> _PASSAGE EXTRAIT_:
◆ ◆ ◆ ◆
Le fonds Lovenjoul de la Bibliothèque de l'Institut de France conserve, de la main de Nerval, un document extraordinaire, que l'on a appelé quelquefois généalogie fantastique, ou même délirante, et qu'il serait plus juste de qualifier de rêveuse, au sens où, dans le cadre essentiellement intime d’un feuillet destiné à un usage personnel, donc libre de toute censure, la rêverie opère un véritable travail psychique sur soi, en vue de métamorphoser des origines familiales connues comme authentiques, mais vécues comme frappées d’inconsistance. Balzac disait que la vanité était cause de la folie de Nerval, c’est vrai, si vanité signifie vacuité identitaire, expérience existentielle du vide et de l’absence en soi, que la rêverie a pour fonction de somptueusement compenser ici par le trop-plein de filiations illustres.

Ce feuillet, format 21 x 26,3 cm plié en deux, Nerval l’a rempli tête-bêche de sa minuscule écriture, comme si le papier lui était compté. La moitié gauche est constituée de notes et de dates, à valeur symbolique puisque certains chiffres et certaines lettres sont soulignés, concernant la famille Bonaparte et la fin de l’épopée napoléonienne. La moitié droite, au graphisme superbe, dessine l'arbre généalogique de la double ascendance de Nerval, maternelle dans le même sens que la partie gauche, paternelle dans l'autre sens.
◆ ◆ ◆ ◆
> _CONTENU DES DONNÉES_:

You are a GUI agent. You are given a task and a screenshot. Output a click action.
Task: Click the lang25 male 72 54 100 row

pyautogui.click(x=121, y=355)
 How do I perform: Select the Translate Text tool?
◆ ◆ ◆ ◆
> _OBJECTIF_:
Poursuivez le texte sur le feuillet généalogique de Nerval en reprenant juste après sa dernière phrase.

> _RÉSULTAT ATTENDU_:
Ce document est contemporain de la crise de délire de février-mars 1841. Le 18 février 1841, Gérard de Nerval est admis, pour « méningite », dit le registre des entrées, à la maison de santé de Mme Sainte-Colombe, 6 rue de Picpus. Il en sort un mois plus tard, « complètement guéri », dit encore le registre de sortie. Le 21 mars, il est pourtant admis chez le docteur Esprit Blanche à Montmartre pour « manie aiguë ». Dans ce laps de temps d'un mois, Nerval adresse à Muffe (sans doute Gautier), une moitié de feuillet sur lequel il a recopié six sonnets composés en état hallucinatoire, premier état des Chimères, et des lettres à ses amis Bocage, Lingay et Weill les priant de venir le voir et si possible de faire révoquer la « lettre de cachet » qui le tient captif rue de Picpus.

La présente étude a fait l'objet en 2011 d'une publication: Sylvie Lécuyer, La Généalogie fantastique de Gérard de Nerval aux Presses Universitaires de Namur, dans la collection des "Études nervaliennes", n° 14.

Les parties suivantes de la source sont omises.